新歩道橋882回

2014年7月8日更新



 友人の奥野秀樹からアルバム「そして君を見つけた」が届いた。自作自演の歌も含めて6曲。ジャケット写真がライブの弾き語り姿でこじゃれたトーンの色あい。
  《そうか、最近そういうふうなんだ...》
 と思いながらレコードの棚に置いた。相変わらずせわしない日々、聞くのなら少し落ち着いた時間に―。
 6月21日土曜の夜、三木たかしの夫人恵理子さんを囲む会に顔を出す。彼が逝ってもう5年、親しかった人々と〝うわさ供養″でもしようという催し。銀座の和食の店で食事と酒、そのあとにバー「楽屋」で気のおけない会話を交わす。メンバーに元ビクター~東芝の角谷哲朗がいて、奥野の件を聞いたら、
 「いいですよ。ひと皮むけていい歌になってる。聞いてやって下さいよ」
 と、返事の声に力が入った。
 ミシェル・サルドゥの「年老いた新婚夫婦」に「プロポーズ」という邦題と日本語の詞をつけたのや1971年にニルソンがカバー、ヒットした「Without You」を「Sans Toi」のタイトルで日本語の詞をつけた曲。作詞作曲した「Je Chante~僕は歌う」「七月の感傷~広場」「再会記念日~マリー・クレールで恋をして」などが並ぶ。
 《ほほう...》
 と感じ入ったのは、確かに歌声に滋味が生まれていること。全体がシャンソンふうな語り口だが「愛のために死す」のサビ、高音が張り歌になるあたりには覇気さえあって、訴求力が強い。歌には人それぞれ年相応に、来し方のあれこれが隠し味としてにじむものだと合点がいく。
 奥野は僕の勤め先だったスポーツニッポン新聞社と石井好子音楽事務所が一緒にやった日本シャンソンコンクールの1972年の優勝者。翌年レコードデビューしたが、折から若者世界はフォーク・ブーム。彼もシンガー・ソングライターになりたいと言うから、
 「100曲書いたら再デビューさせる」
 と難題を吹っかけた。僕が三軒茶屋の西洋お化け屋敷ふうに住んでいたころで、当初通って来ていた奥野が住みつき、約束を果たしたからRCA(当時)からアルバム「アカシア通りの人々」として出した経緯がある。今回レコーディングした「七月の感傷」は、そのころから僕の一番お気に入りの曲だった。
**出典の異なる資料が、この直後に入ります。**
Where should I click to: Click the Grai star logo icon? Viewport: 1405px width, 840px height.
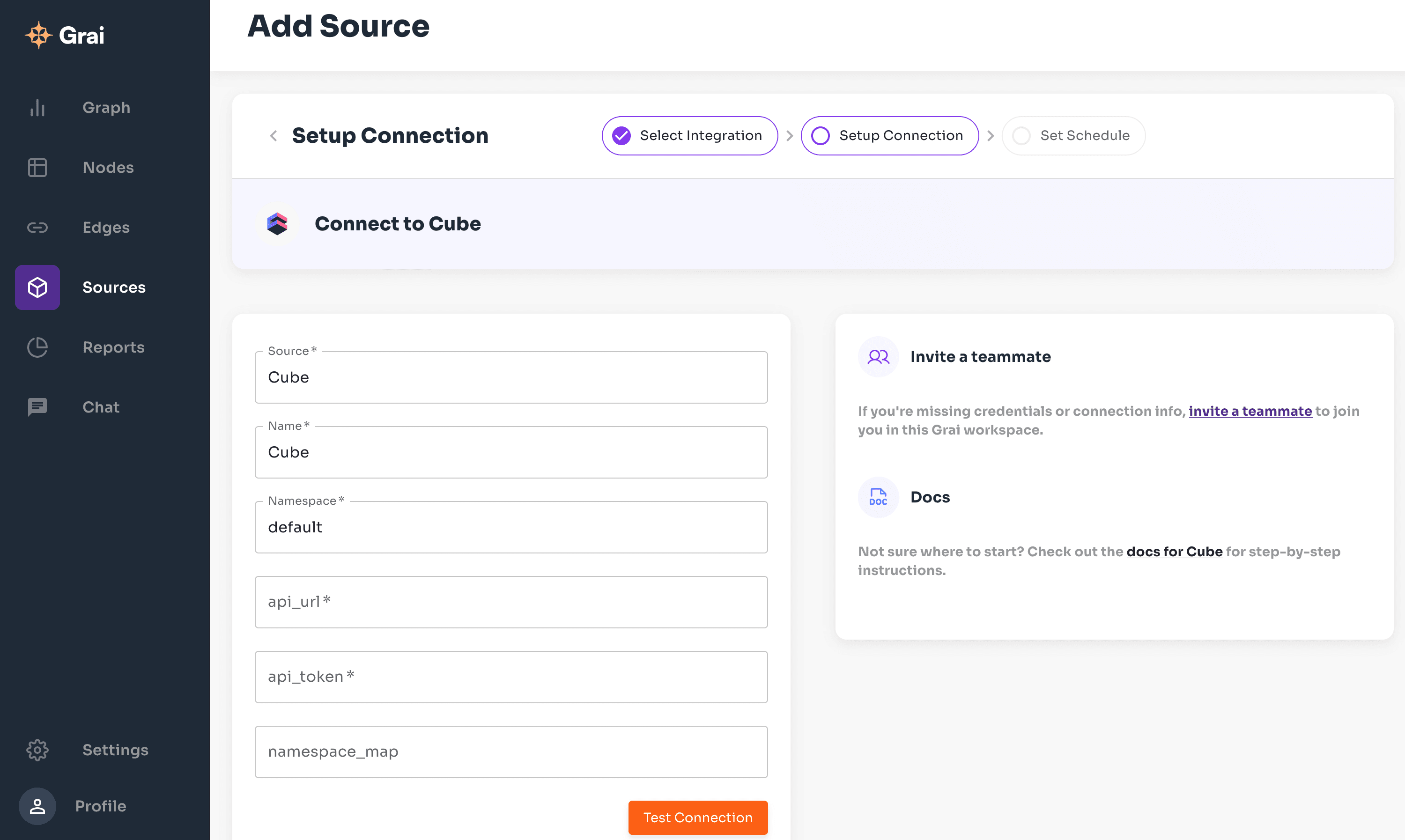[x=38, y=35]
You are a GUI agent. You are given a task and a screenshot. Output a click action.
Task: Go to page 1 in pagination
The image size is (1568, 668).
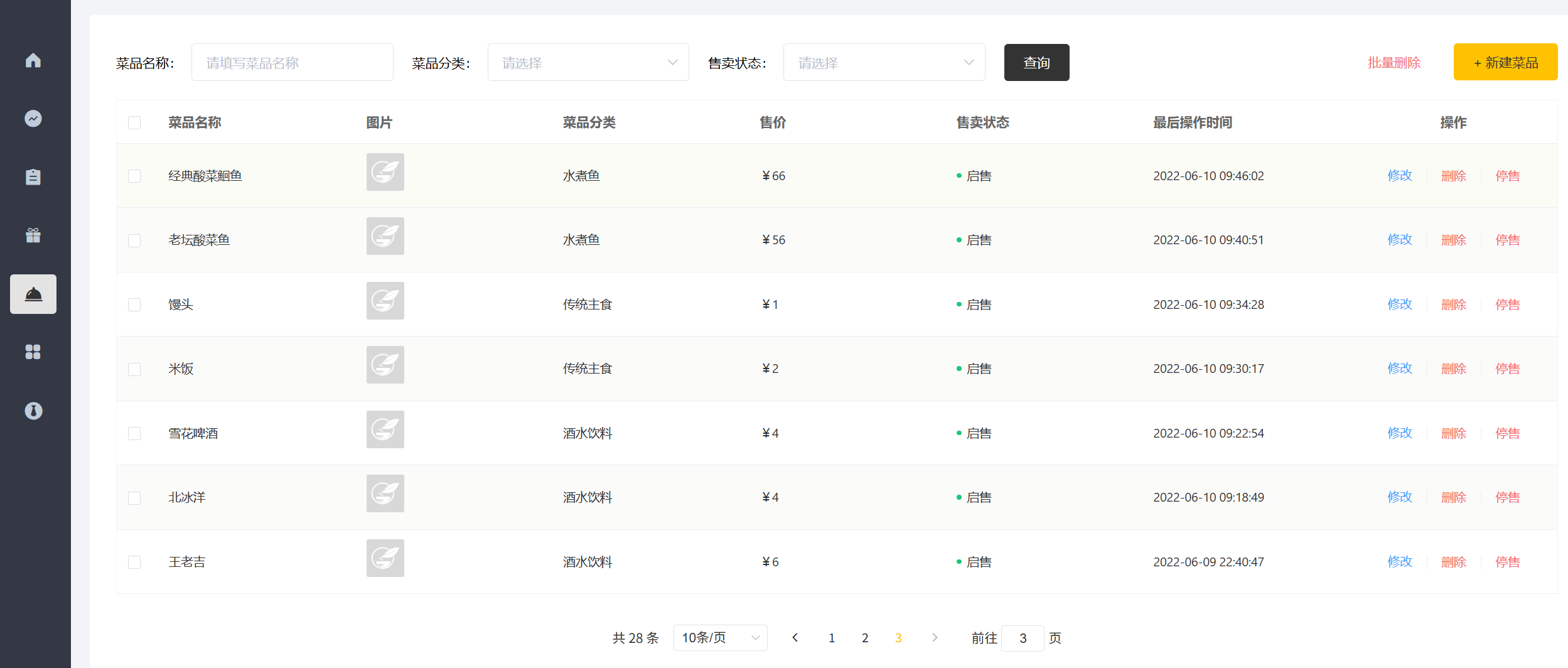832,638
 その後彼はスタッフ側に転じ音楽出版社の社長にまで取り立てられるが、若気のいたりでは済まぬ背信と不祥事を起こし、やむを得ず僕も謹慎!と出入り止めにした。その不始末に大病が重なって呻吟の日が長く、再起後は細々とプロデュース業をやり、また歌い始めたのは 2008年という。古傷に塩をすり込む過去をあえて書くのは、彼の歌声に悔恨や苦渋の匂いを嗅ぐせいで、曲によって再出発の気負いや喜びが、妙にすがすがしく響く気もする。本人が書いているが、「Sans Toi」を歌ったら「自分で言うのも変だけど、身につまされた」そうな。アルバムには、僕の知らない名前が制作協力者として並んでいる。重く辛い別れがあり、新しい出会いがあった証左か。
 プロフィールの最後に「1953年、富山県生まれ」とある。シャンソンコンクールでは、加藤登紀子に次いで二人めの東大出身と騒がれたが、そのころから僕は乱暴な弟分扱いをして来た。そんな奥野ももう還暦を過ぎた勘定。年がいつての物狂いとは思わずに、人生の痛みも背負った再スタートを、ともに喜びたい気分になる。何しろこちらは、70才からの舞台役者兼業で、
 「マジか? 何が不足でそんなことを!」
 と、友人たちがいぶかるのをしのぎ切っての老後である。奥野には、
 「音楽と歌が残っていて、よかったな」
 と言ってやりたいのだ。
 スポニチの音楽担当記者から〝はやり歌評判屋″になって、合計51年になる。年のせいか近ごろ聞くものは演歌・歌謡曲に偏っている。それも手伝ってか奥野アルバムがとても新鮮に聞こえた。
 《いずれライブでも見に行って...》
 と、久しぶりに一杯やる夜のことなどを考えている。